- _Work item_
Set down each record exactly as written.

===

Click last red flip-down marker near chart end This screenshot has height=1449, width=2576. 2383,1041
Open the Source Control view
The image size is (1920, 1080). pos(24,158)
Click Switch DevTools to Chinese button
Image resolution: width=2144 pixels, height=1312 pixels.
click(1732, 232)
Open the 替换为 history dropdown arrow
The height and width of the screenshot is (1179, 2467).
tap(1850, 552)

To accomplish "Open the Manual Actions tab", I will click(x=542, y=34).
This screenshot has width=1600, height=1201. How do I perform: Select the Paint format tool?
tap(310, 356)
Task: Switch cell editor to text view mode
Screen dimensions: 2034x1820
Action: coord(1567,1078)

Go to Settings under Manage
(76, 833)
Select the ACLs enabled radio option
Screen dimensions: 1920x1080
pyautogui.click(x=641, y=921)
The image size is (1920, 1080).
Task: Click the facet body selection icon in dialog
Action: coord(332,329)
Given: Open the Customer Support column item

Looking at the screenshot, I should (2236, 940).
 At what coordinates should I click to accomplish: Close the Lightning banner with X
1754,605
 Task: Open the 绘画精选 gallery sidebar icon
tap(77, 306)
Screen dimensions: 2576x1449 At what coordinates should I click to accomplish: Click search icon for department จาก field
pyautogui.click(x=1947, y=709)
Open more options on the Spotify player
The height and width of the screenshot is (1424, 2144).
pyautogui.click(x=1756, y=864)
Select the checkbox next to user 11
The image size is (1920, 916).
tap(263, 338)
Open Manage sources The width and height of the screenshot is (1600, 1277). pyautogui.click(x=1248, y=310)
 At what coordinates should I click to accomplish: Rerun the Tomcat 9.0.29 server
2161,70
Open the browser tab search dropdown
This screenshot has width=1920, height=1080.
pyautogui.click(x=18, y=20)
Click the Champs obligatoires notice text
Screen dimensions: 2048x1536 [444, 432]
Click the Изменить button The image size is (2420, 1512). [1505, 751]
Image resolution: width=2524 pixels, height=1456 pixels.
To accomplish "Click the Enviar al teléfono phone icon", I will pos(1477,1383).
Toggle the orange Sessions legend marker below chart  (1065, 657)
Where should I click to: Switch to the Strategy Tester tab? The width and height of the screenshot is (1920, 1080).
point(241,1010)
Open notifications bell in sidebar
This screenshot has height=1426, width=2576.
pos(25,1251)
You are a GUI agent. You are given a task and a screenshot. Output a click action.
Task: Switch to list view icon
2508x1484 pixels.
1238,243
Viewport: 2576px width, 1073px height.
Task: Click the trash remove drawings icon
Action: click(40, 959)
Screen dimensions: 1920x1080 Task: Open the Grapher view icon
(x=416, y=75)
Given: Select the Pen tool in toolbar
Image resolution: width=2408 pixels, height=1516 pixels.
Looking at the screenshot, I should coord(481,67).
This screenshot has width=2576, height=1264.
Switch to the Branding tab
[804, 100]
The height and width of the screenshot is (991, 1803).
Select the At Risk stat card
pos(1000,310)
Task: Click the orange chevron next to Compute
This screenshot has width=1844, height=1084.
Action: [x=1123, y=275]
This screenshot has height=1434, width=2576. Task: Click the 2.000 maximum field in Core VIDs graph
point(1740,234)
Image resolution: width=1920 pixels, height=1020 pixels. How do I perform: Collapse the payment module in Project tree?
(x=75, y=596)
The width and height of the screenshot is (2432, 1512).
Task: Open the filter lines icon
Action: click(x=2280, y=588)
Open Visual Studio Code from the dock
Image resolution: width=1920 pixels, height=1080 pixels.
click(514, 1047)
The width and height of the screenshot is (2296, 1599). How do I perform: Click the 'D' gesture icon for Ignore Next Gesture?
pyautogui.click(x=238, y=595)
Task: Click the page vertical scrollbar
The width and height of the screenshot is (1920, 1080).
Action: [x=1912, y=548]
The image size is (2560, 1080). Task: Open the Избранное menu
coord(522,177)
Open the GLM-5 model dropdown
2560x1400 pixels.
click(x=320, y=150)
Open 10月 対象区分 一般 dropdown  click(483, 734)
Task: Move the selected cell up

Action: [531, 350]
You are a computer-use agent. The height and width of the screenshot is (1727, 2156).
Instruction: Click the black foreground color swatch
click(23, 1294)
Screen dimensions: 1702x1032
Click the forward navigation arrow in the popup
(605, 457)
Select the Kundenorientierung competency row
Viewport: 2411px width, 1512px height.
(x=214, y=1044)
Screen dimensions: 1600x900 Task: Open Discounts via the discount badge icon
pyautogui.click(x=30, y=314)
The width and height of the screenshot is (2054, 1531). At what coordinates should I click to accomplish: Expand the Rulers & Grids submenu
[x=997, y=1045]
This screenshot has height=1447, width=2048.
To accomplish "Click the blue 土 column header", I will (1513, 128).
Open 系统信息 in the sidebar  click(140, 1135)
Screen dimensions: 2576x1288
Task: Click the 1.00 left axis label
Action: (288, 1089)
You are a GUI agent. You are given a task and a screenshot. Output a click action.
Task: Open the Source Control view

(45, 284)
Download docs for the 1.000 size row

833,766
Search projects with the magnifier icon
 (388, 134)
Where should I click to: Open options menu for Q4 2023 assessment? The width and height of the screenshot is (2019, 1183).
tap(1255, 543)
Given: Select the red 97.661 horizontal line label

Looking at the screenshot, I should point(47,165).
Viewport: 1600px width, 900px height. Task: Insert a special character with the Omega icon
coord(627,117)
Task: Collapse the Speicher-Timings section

===

- _Exercise output_
Click last red flip-down marker near chart end This screenshot has height=1449, width=2576. 2383,1041
Open the Source Control view
The image size is (1920, 1080). pos(24,158)
Click Switch DevTools to Chinese button
Image resolution: width=2144 pixels, height=1312 pixels.
click(1732, 232)
Open the 替换为 history dropdown arrow
The height and width of the screenshot is (1179, 2467).
tap(1850, 552)

To accomplish "Open the Manual Actions tab", I will click(x=542, y=34).
This screenshot has width=1600, height=1201. How do I perform: Select the Paint format tool?
tap(310, 356)
Task: Switch cell editor to text view mode
Screen dimensions: 2034x1820
Action: coord(1567,1078)

Go to Settings under Manage
(76, 833)
Select the ACLs enabled radio option
Screen dimensions: 1920x1080
pyautogui.click(x=641, y=921)
The image size is (1920, 1080).
Task: Click the facet body selection icon in dialog
Action: coord(332,329)
Given: Open the Customer Support column item

Looking at the screenshot, I should (2236, 940).
 At what coordinates should I click to accomplish: Close the Lightning banner with X
1754,605
 Task: Open the 绘画精选 gallery sidebar icon
tap(77, 306)
Screen dimensions: 2576x1449 At what coordinates should I click to accomplish: Click search icon for department จาก field
pyautogui.click(x=1947, y=709)
Open more options on the Spotify player
The height and width of the screenshot is (1424, 2144).
pyautogui.click(x=1756, y=864)
Select the checkbox next to user 11
The image size is (1920, 916).
tap(263, 338)
Open Manage sources The width and height of the screenshot is (1600, 1277). pyautogui.click(x=1248, y=310)
 At what coordinates should I click to accomplish: Rerun the Tomcat 9.0.29 server
2161,70
Open the browser tab search dropdown
This screenshot has width=1920, height=1080.
pyautogui.click(x=18, y=20)
Click the Champs obligatoires notice text
Screen dimensions: 2048x1536 [444, 432]
Click the Изменить button The image size is (2420, 1512). [1505, 751]
Image resolution: width=2524 pixels, height=1456 pixels.
To accomplish "Click the Enviar al teléfono phone icon", I will pos(1477,1383).
Toggle the orange Sessions legend marker below chart  (1065, 657)
Where should I click to: Switch to the Strategy Tester tab? The width and height of the screenshot is (1920, 1080).
point(241,1010)
Open notifications bell in sidebar
This screenshot has height=1426, width=2576.
pos(25,1251)
You are a GUI agent. You are given a task and a screenshot. Output a click action.
Task: Switch to list view icon
2508x1484 pixels.
1238,243
Viewport: 2576px width, 1073px height.
Task: Click the trash remove drawings icon
Action: click(40, 959)
Screen dimensions: 1920x1080 Task: Open the Grapher view icon
(x=416, y=75)
Given: Select the Pen tool in toolbar
Image resolution: width=2408 pixels, height=1516 pixels.
Looking at the screenshot, I should coord(481,67).
This screenshot has width=2576, height=1264.
Switch to the Branding tab
[804, 100]
The height and width of the screenshot is (991, 1803).
Select the At Risk stat card
pos(1000,310)
Task: Click the orange chevron next to Compute
This screenshot has width=1844, height=1084.
Action: [x=1123, y=275]
This screenshot has height=1434, width=2576. Task: Click the 2.000 maximum field in Core VIDs graph
point(1740,234)
Image resolution: width=1920 pixels, height=1020 pixels. How do I perform: Collapse the payment module in Project tree?
(x=75, y=596)
The width and height of the screenshot is (2432, 1512).
Task: Open the filter lines icon
Action: click(x=2280, y=588)
Open Visual Studio Code from the dock
Image resolution: width=1920 pixels, height=1080 pixels.
click(514, 1047)
The width and height of the screenshot is (2296, 1599). How do I perform: Click the 'D' gesture icon for Ignore Next Gesture?
pyautogui.click(x=238, y=595)
Task: Click the page vertical scrollbar
The width and height of the screenshot is (1920, 1080).
Action: [x=1912, y=548]
The image size is (2560, 1080). Task: Open the Избранное menu
coord(522,177)
Open the GLM-5 model dropdown
2560x1400 pixels.
click(x=320, y=150)
Open 10月 対象区分 一般 dropdown  click(483, 734)
Task: Move the selected cell up

Action: [531, 350]
You are a computer-use agent. The height and width of the screenshot is (1727, 2156).
Instruction: Click the black foreground color swatch
click(23, 1294)
Screen dimensions: 1702x1032
Click the forward navigation arrow in the popup
(605, 457)
Select the Kundenorientierung competency row
Viewport: 2411px width, 1512px height.
(x=214, y=1044)
Screen dimensions: 1600x900 Task: Open Discounts via the discount badge icon
pyautogui.click(x=30, y=314)
The width and height of the screenshot is (2054, 1531). At what coordinates should I click to accomplish: Expand the Rulers & Grids submenu
[x=997, y=1045]
This screenshot has height=1447, width=2048.
To accomplish "Click the blue 土 column header", I will (1513, 128).
Open 系统信息 in the sidebar  click(140, 1135)
Screen dimensions: 2576x1288
Task: Click the 1.00 left axis label
Action: (288, 1089)
You are a GUI agent. You are given a task and a screenshot. Output a click action.
Task: Open the Source Control view

(45, 284)
Download docs for the 1.000 size row

833,766
Search projects with the magnifier icon
 (388, 134)
Where should I click to: Open options menu for Q4 2023 assessment? The width and height of the screenshot is (2019, 1183).
tap(1255, 543)
Given: Select the red 97.661 horizontal line label

Looking at the screenshot, I should point(47,165).
Viewport: 1600px width, 900px height. Task: Insert a special character with the Omega icon
coord(627,117)
Task: Collapse the Speicher-Timings section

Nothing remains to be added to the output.